Globally, activists are making a call to compel Roche to lower its prices and stop litigating companies developing cheaper alternatives to trastuzumab, a drug for which Roche does not hold a patent globally since 2014.

The problem, however, does not begin or end with trastuzumab, which is used to treat an aggressive HER 2 positive breast cancer. In India, every year thousands go without life-saving cancer medicines they cannot afford, even though the country has one of the cheapest cancer medicines in the world — including patented drugs.

Access to cancer medicines remains abysmally low in India, with cost of treatment over a year costing as much as ₹57 lakh for medicines such as Cabazitaxel, which is used to treat advanced prostate cancer and costs ₹3.3 lakh for a 60-mg vial.

PharmaTrac, which is a database on Indian pharmaceutical industry from market research organisation AIOCD AWACS, shows that prices of cancer medicines remain unreachable across the board — Sprycel (Dasatinib) by BMS costs ₹3,287 per 50 mg tablet and costs a patient over ₹23 lakh over a year ; Torisel (Temsirolimus) from Pfizer is priced at ₹70,971 per 25 mg injection and weighs in at a massive ₹36 lakh a year; and Pfizer’s Crizalk (Crizotinib) used to treat advanced lung cancer is priced ₹11 lakh a year in patient’s pockets.

A study presented to the American Society of Clinical Oncology last year shows that the median monthly prices of patented cancer medicines stand at about $1,515 in India, against $8,694 in the US; $2,587 in the UK and $1,708 in South Africa.
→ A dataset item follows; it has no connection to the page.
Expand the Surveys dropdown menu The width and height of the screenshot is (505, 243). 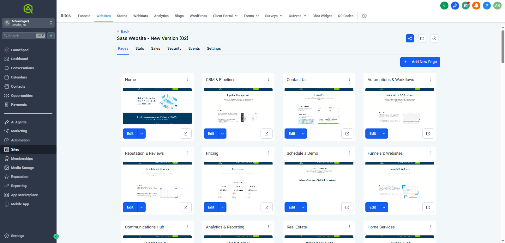[274, 16]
Yet, when people’s ability to pay for these medicines was taken into consideration (using gross domestic product per capita at purchasing power parity (GDPcap)) India fared the worst.
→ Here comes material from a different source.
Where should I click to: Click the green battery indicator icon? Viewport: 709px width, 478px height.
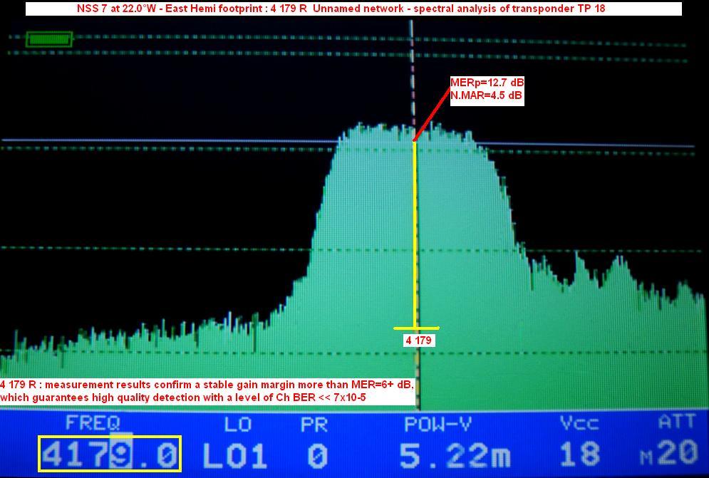click(48, 39)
Patented drugs cost 313 per cent of the GDP cap in India, versus 192 per cent in the US, 78 in the UK and 157 per cent in South Africa.

Sixty-two-year-old Prabha, a breast cancer survivor, is a prime example of this inability to afford treatment.
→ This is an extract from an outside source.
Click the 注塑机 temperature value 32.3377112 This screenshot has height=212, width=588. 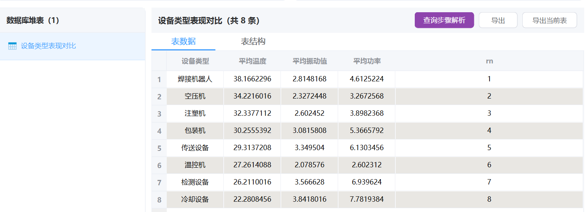tap(252, 113)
Diagnosed two years ago with HER 2 positive breast cancer, she was treated at the All India Institute of Medical Sciences (AIIMS). However, when it came to treatment Prabha’s son Chetan — the only earning member of the family with an approximate annual salary of ₹3.5 lakh — could not afford to get his mother the Roche medicine trastuzumab that her condition needed. Her treatment would have costed Chetan at least ₹8 lakh.

“We tried all avenues. We wrote to the companies, health activists tried to help us, we even approached the government, but all attempts failed,” Chetan says. Six months back his mother finished treatment, without trastuzumab. “We hope that doesn’t impact her life,” her son says.

Malini Aisola of the All India Drug Action Network, explained that while Roche does not have a patent on trastuzumab any longer, the company has made all efforts to block the entry of biosimilars — tying them up in litigation.

While Biocon and Mylan — the two companies who developed the alternatives — are now allowed to sell their biosimilars litigations have put constraints on how they can sell these medicines.

The drug is now under the National List of Essential Medicines, and its price has been capped by the government at ₹55,812.29 for a 440-mg vial — still unaffordable for most.

“Unless the government is able to provide these medicines for free most patients will never get these medicines,” Aisola said, calling Roche’s aggressive strategy to block cheaper alternatives “morally repugnant.”